Prevalence of orthostatic intolerance in long covid clinic patients and healthy volunteers: A multicenter study
Orthostatic intolerance (OI), including postural orthostatic tachycardia syndrome (PoTS) and orthostatic hypotension (OH), are often reported in long covid, but published studies are small with inconsistent results. We sought to estimate the prevalence of objective OI in patients attending long covid clinics and healthy volunteers and associations with OI symptoms and comorbidities. Participants with a diagnosis of long covid were recruited from eight UK long covid clinics, and healthy volunteers from general population. All undertook standardized National Aeronautics and Space Administration Lean Test (NLT). Participants' history of typical OI symptoms (e.g., dizziness, palpitations) before and during the NLT were recorded. Two hundred seventy-seven long covid patients and 50 frequency-matched healthy volunteers were tested.
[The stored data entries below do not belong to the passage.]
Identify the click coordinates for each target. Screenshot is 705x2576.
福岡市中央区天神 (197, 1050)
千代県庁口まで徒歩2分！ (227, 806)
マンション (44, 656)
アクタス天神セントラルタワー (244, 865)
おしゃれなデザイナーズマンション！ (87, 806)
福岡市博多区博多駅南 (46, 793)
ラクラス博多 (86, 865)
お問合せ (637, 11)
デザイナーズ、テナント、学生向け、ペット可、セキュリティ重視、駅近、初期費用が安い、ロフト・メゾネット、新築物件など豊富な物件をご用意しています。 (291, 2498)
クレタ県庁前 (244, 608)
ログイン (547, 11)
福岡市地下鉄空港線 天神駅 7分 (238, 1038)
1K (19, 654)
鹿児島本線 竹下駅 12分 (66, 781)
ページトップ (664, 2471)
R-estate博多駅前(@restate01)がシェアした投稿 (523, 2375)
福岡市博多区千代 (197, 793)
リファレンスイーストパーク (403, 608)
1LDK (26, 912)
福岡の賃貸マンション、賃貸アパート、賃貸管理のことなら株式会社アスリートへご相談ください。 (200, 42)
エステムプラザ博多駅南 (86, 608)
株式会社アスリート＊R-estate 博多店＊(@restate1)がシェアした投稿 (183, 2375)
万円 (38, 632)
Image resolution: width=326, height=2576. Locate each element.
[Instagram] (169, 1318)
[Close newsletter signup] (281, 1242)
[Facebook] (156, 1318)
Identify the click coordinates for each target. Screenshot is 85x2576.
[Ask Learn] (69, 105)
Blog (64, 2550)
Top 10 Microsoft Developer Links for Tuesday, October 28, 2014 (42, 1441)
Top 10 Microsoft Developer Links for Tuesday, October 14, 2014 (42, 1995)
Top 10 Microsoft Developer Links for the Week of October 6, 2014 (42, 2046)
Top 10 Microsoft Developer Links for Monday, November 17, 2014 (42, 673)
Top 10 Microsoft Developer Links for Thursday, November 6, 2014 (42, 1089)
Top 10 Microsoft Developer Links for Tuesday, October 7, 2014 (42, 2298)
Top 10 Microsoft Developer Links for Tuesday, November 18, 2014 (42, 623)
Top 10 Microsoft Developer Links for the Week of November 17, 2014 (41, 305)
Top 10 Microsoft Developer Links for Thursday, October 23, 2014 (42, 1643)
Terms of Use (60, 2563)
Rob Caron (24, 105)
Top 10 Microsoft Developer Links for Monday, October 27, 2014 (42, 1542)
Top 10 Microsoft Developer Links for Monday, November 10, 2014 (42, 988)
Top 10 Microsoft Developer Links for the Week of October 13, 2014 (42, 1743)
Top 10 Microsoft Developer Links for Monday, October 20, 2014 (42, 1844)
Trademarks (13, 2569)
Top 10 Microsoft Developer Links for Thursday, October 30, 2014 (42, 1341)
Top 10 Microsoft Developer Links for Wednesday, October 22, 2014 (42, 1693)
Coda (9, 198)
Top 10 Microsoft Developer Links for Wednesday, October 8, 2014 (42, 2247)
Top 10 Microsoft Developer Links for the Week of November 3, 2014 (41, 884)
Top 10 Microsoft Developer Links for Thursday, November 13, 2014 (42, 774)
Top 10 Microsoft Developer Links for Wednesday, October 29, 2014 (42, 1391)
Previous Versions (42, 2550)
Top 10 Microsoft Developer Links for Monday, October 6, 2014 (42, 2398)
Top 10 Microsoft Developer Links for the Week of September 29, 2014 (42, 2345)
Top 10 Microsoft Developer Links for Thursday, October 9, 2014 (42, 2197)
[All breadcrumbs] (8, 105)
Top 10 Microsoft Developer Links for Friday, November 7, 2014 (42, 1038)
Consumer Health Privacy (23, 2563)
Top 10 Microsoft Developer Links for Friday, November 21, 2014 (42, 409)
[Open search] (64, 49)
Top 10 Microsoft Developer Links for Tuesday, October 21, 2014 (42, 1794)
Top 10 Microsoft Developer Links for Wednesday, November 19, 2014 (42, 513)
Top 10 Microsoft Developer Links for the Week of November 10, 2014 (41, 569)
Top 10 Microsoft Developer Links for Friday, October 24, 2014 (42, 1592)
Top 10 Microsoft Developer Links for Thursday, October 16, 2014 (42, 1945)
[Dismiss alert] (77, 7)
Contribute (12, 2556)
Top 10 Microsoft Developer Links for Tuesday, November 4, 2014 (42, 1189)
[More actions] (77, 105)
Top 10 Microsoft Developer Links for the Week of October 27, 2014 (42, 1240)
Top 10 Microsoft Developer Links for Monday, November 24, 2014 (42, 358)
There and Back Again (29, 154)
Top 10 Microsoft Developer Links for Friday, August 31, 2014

Healthy volunteers had no history of OI symptoms or symptoms during NLT or PoTS, 10% had asymptomatic OH. One hundred thirty (47%) long covid patients had previous history of OI symptoms and 144 (52%) developed symptoms during the NLT. Forty-one (15%) had an abnormal NLT, 20 (7%) met criteria for PoTS, and 21 (8%) had OH. Of patients with an abnormal NLT, 45% had no prior symptoms of OI. Relaxing the diagnostic thresholds for PoTS from two consecutive abnormal readings to one abnormal reading during the NLT, resulted in 11% of long covid participants (an additional 4%) meeting criteria for PoTS, but not in healthy volunteers. More than half of long covid patients experienced OI symptoms during NLT and more than one in 10 patients met the criteria for either PoTS or OH, half of whom did not report previous typical OI symptoms. We therefore recommend all patients attending long covid clinics are offered an NLT and appropriate management commenced.